Canada’s economy

grew 0.1 per cent during the second quarter, according to a

flash estimate released Thursday

by Statistics Canada, but economists say the full picture won’t be known until expenditure-based numbers for the quarter are released at the end of August.

That data tends to differ from the

gross domestic product (GDP)

data just released — which said the economy shrank 0.1 per cent in May, but grew by an estimated 0.1 per cent in June —

and provides a fuller picture of what is happening in the economy.

It’s too early to say whether Statistics Canada’s prediction for second-quarter growth will end up beating the

Bank of Canada

‘s expectations of a 1.5 per cent contraction, but here’s what economists think the latest GDP data means for the Bank of Canada and

interest rates.

‘Treading water’: Scotiabank

“Canada’s economy is treading water,” Derek Holt, vice-president and head of capital markets economics at the

Bank of Nova Scotia,

said in a note.

He said the data is “distorted” by companies still seeking to get ahead of tariffs, which helps explain the slight uptick in growth by the manufacturing and transportation and warehousing sectors in May, with the remaining sectors making “very little contribution.”

He also wondered if the data reflects delayed actions by industry on expectations of fiscal stimulus from the federal government when it tables a budget in the fall.

Holt said the expenditure-based GDP data will paint a better picture, but there are still too many unknowns now, including the trade figure for June, any revisions to previous releases and inventory figures for the quarter.

As a result, May’s data “are largely meaningless in my opinion,” he said.

Scotiabank currently doesn’t have any interest rate cuts pencilled in for the rest of the year.

‘Modest contraction’: CIBC

“We suspect that next month’s expenditure data will be slightly weaker and show a modest contraction,” Andrew Grantham, an economist at CIBC Capital Markets, said in a note.

CIBC is currently forecasting expenditure-based GDP to shrink 0.5 per cent, compared to the 1.5 per cent decline that the Bank of Canada is expecting. Nonetheless, CIBC said its forecast still allows for “greater slack within the economy,” which would create the conditions for core inflation to cool as supply outstrips demand.

Currently, the Bank of Canada’s preferred measures of core inflation are hovering around 3.1 per cent, just above policymakers’ target range of one per cent to three per cent.

That will “allow policymakers to deliver two more interest rate cuts before the end of the year,” Grantham said.

‘General malaise’: Desjardins

“Canada’s economy appears to have, at best, stalled out in the second quarter,” Royce Mendes, managing director and head of macro strategy at Desjardins Securities, said in a note.
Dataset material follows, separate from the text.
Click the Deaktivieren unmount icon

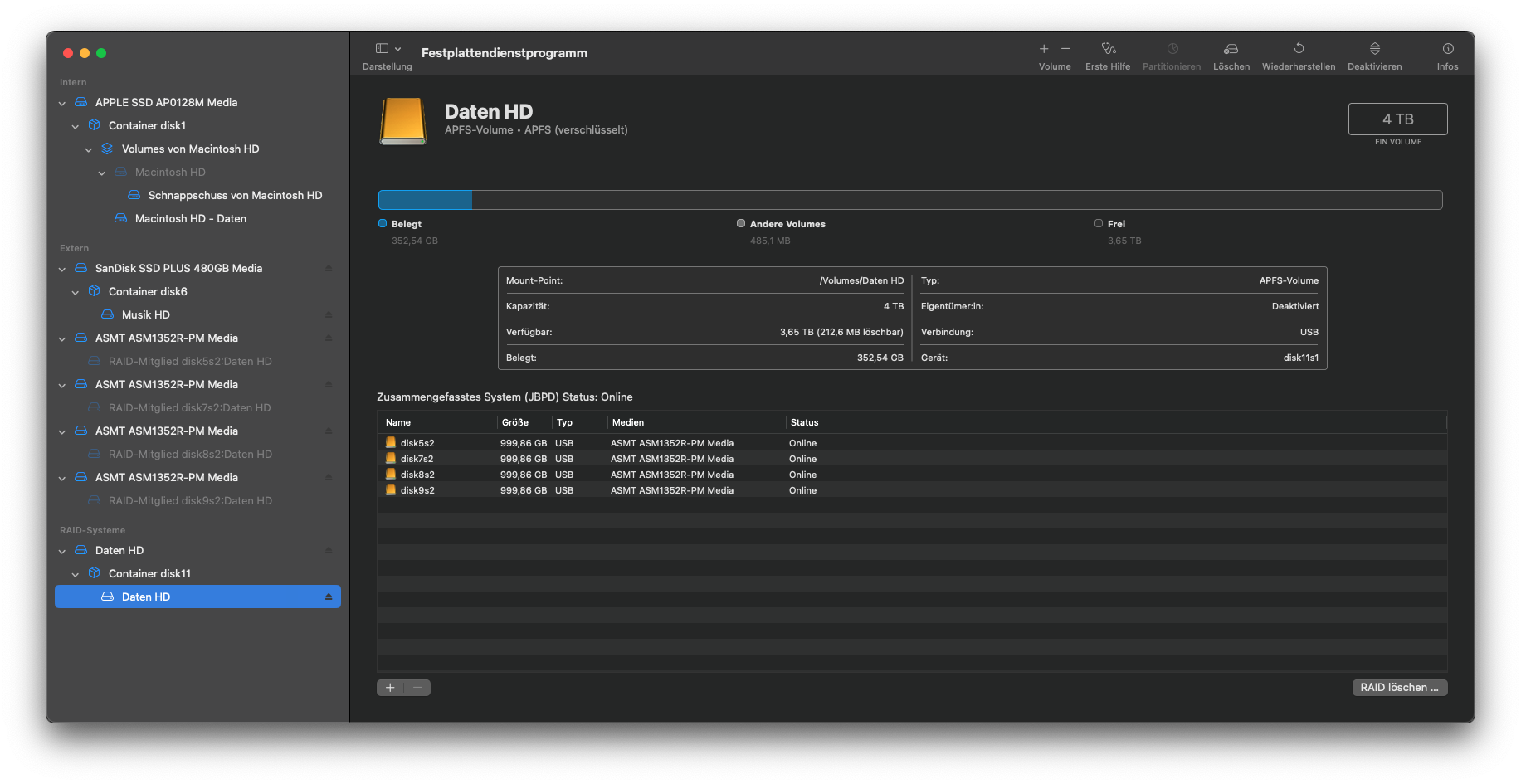(x=1374, y=49)
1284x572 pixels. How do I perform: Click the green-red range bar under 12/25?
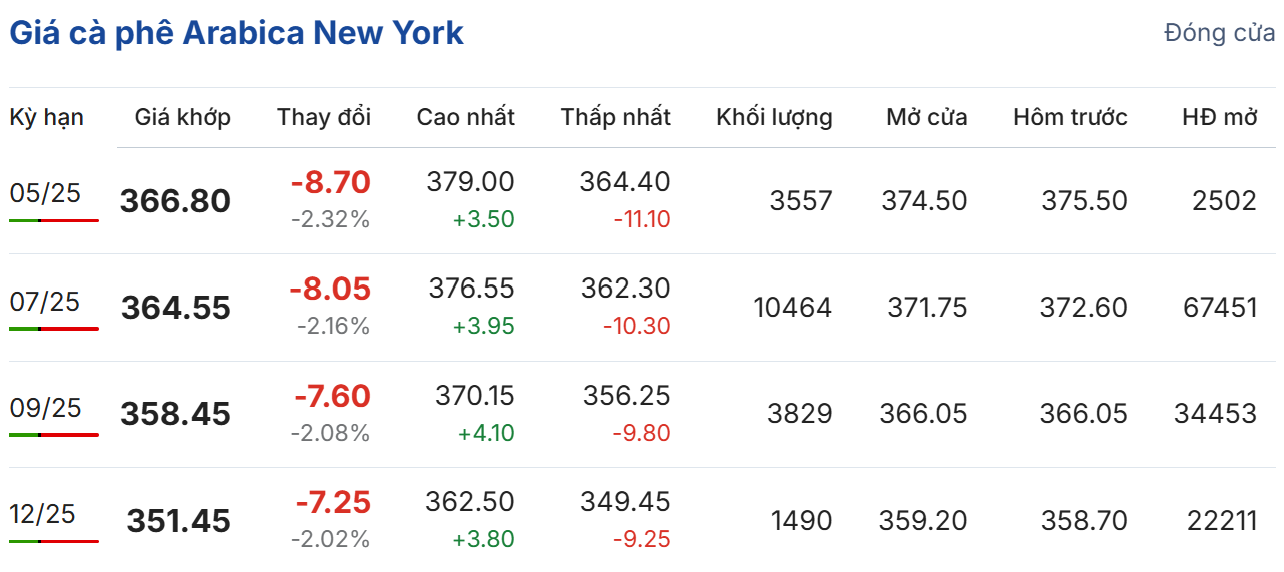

Despite signs of a rebound in the real estate sector, which grew in May for a second consecutive month, “a general malaise seemed to take hold across a number of industries as tariffs began to bite,” he said, with only seven of the 20 sectors growing in May.

Mendes said the growth picture will only clarify with the release of the expenditure-based GDP data, but added that policymakers have a “strong track record of forecasting the most recent period’s growth rate.”

He said a number of factors, including tariff uncertainty, mortgage renewals and slowing population growth, will weigh on the economy and force the Bank of Canada to restart rate cuts “as early as September.”